Rethinking the modern lawn

Published 10:00 am Sunday, November 6, 2022

Whether you go with ancient Latin’s autumnus, or prefer the American slang “fall” a common chore this reflective time of year can lead to how we approach our landscapes.

As we corral plummeting foliage into compost piles or bags to be hauled off, they can also be a tool for starting a positive redo of how your garden looks and works. It’s simple: Create temporary drifts of leaves to redesign your lawn, which can impact part of how you spend the rest of your life and your footprint on the world.

I got started on this when a fella asked on the Mississippi Gardening FB page about the pros and cons of modern lawns. Being trained in turf management as MSU and the Scotts Lawn Institute, steeped in the history and science of lawn care, I appreciate the values of well-tended turf.

Lawns provide places to play and socialize outdoors, open gardens up visually, confer positive social signals and status, and provide personal feelings of accomplishment even when the actual work is hired out. Lawns reduce mud, dust and roaming snakes, emit oxygen while sequestering carbon, absorb rainfall, reduce air pollution, create safety zones along roadways, and more.

However, while I understand that no raindrop thinks it’s responsible for the flood, hard facts show that, collectively, our beautiful and beneficial personal and public artificial grasslands are extreme net negatives to the environment. My personal opinion is, we have to find a compromise.

I’m not addressing here the practical needs of golf course, roadside, airport, or cemetery caretakers, or the psychology of those who mow and edge zealously as a way of dealing with the pressures of life. I won’t touch the third-rail highly restrictive social landscape mandates of homeowner associations; I deal mentally with the chaos going on in the world by just making my bed every morning.

But our unique obsession with lawns is well documented in countless heavily-researched studies and books which outline how over just the past four or five generations we have been taught what to think about them. Between those who market modern mowing equipment, fertilizers, herbicides, and irrigation systems, and the groupthink of civic-minded garden organizations, we have come to believe that a large, neat, weed-free lawn is a collective community mandate and personal responsibility, and that those veering from this are antisocial.
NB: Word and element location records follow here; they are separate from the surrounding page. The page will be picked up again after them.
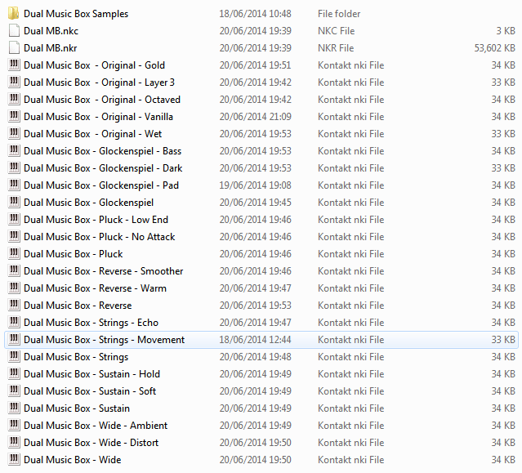Click the Kontakt icon beside Pluck - Low End
Image resolution: width=522 pixels, height=473 pixels.
14,220
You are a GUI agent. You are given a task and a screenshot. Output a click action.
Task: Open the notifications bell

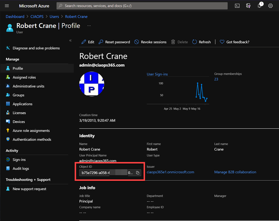[x=259, y=6]
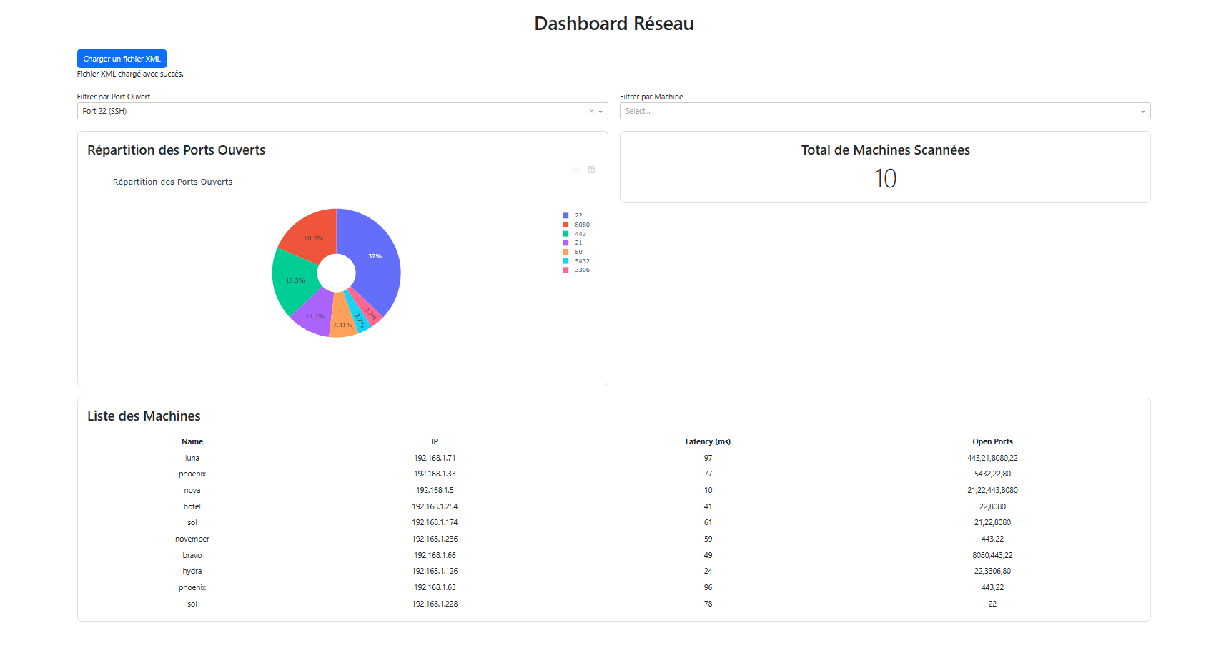Click the IP 192.168.1.254 cell
The width and height of the screenshot is (1226, 656).
(x=435, y=506)
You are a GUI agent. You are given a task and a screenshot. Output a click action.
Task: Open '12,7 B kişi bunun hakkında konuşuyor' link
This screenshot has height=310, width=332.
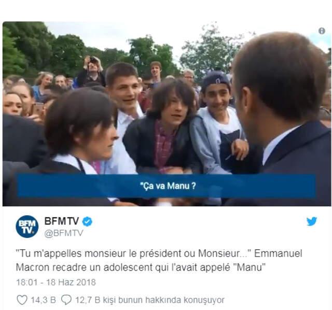[150, 300]
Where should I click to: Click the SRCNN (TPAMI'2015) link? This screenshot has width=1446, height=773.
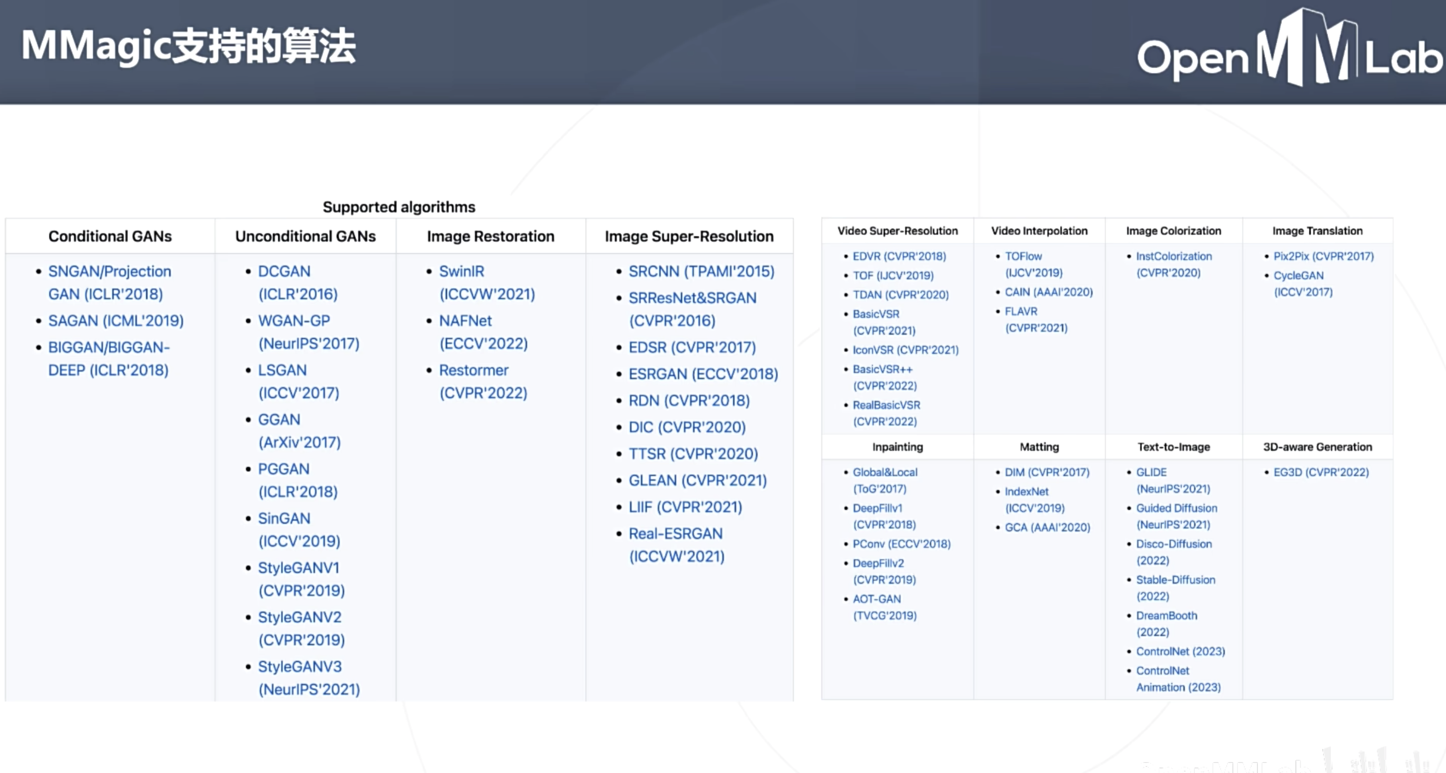click(701, 271)
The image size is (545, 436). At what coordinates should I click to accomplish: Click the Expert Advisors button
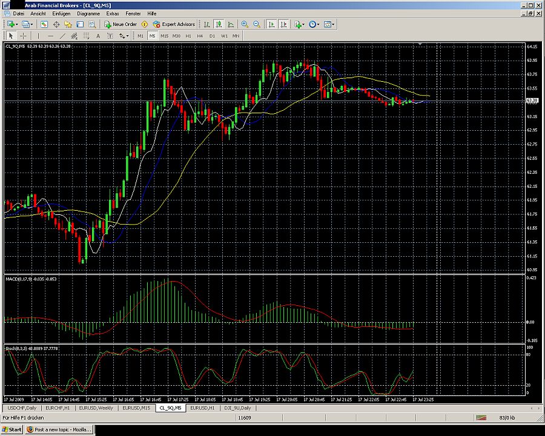(174, 24)
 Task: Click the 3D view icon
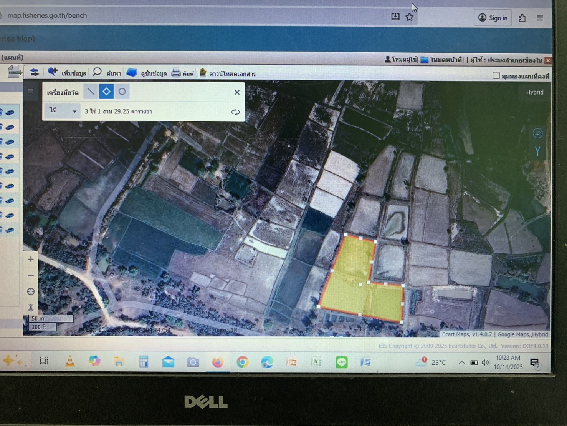[537, 133]
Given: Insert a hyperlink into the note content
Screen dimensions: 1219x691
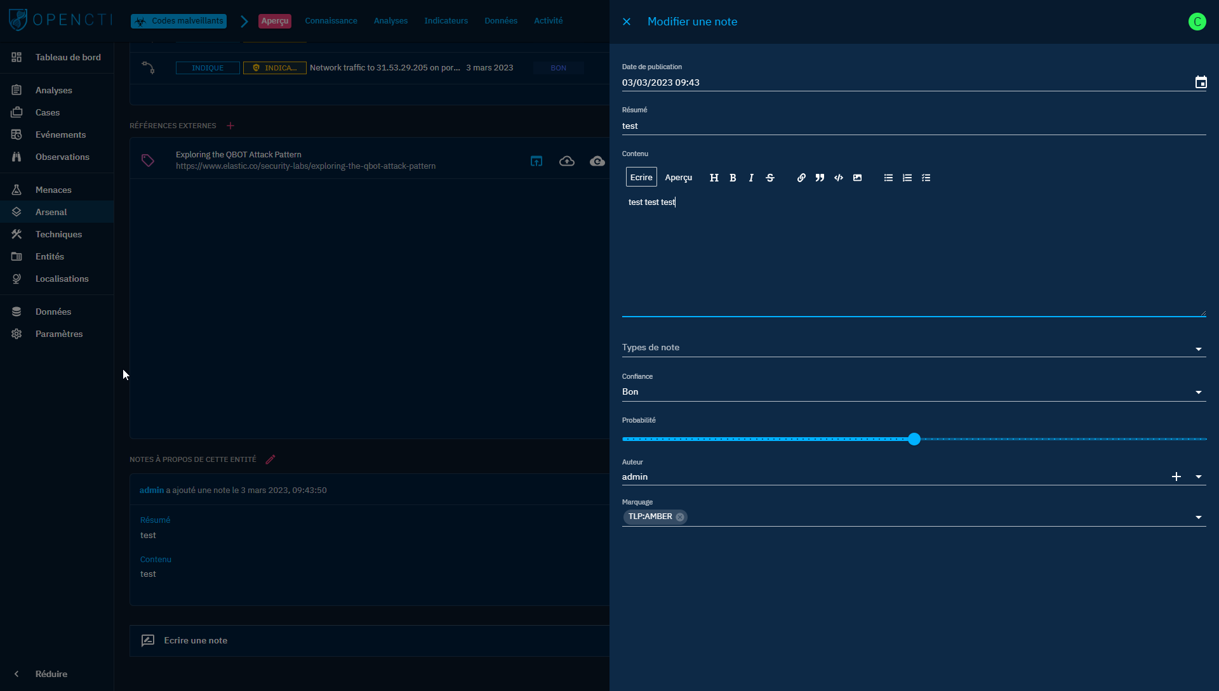Looking at the screenshot, I should click(x=801, y=178).
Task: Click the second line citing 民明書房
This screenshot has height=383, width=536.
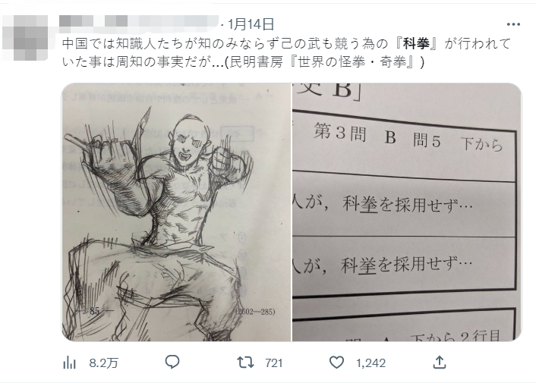Action: coord(243,62)
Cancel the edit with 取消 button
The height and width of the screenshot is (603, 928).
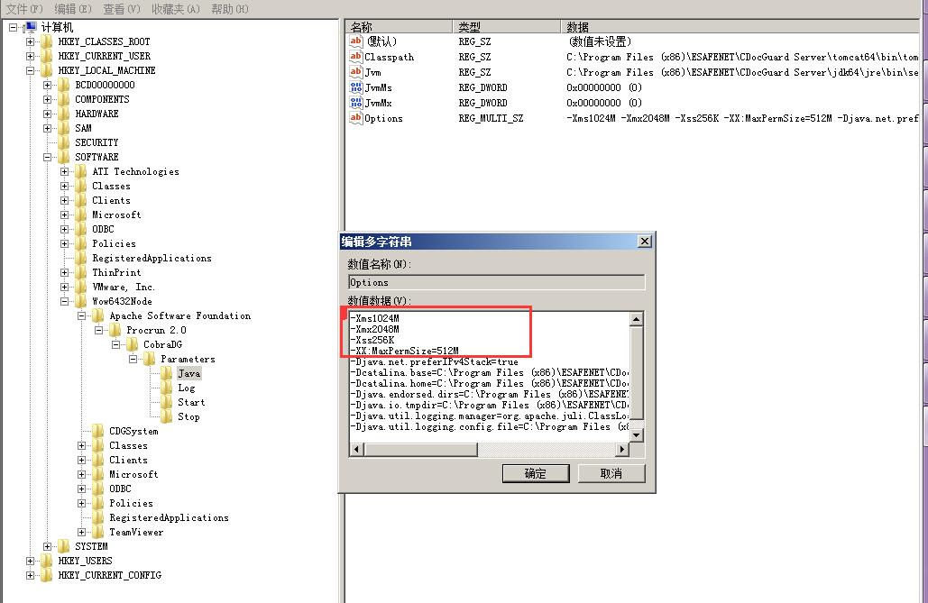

Yet each square foot represents millions of acres of unnatural monocrops of non-native grasses forced into submission in a climate that naturally supports trees, shrubs, vines, grasses, and other flowering plants that provide shelter, food, nesting sites, and more for native wildlife. Being the lowest level of plant succession, they require regular mowing, which, even without counting the thousands of tons of synthetic fertilizers, insecticides, herbicides, and millions of gallons of potable water, which admittedly are not used by all lawn owners, takes a huge hit on resources (machinery, fuel, time, and effort), and produce huge amounts of exhaust emissions. noise, and scrapped equipment.

Am I suggesting we have no lawn at all? Nope. But a good compromise would be to redo the shape and reduce the size; a smaller “throw rug” or walkway or play area of turfgrass, set off with mulch, groundcovers, shrubs, or groups of trees, can really shine, and satisfy all but the most dogged personalities, with a lot less maintenance!

And you can play around with the idea this month, enlarging shaded areas, connecting trees, creating new beds along the side or front of your property. Add better mulch, groundcovers, trees, or other plants later, but the leftover lawn will instantly look neater and more sensible.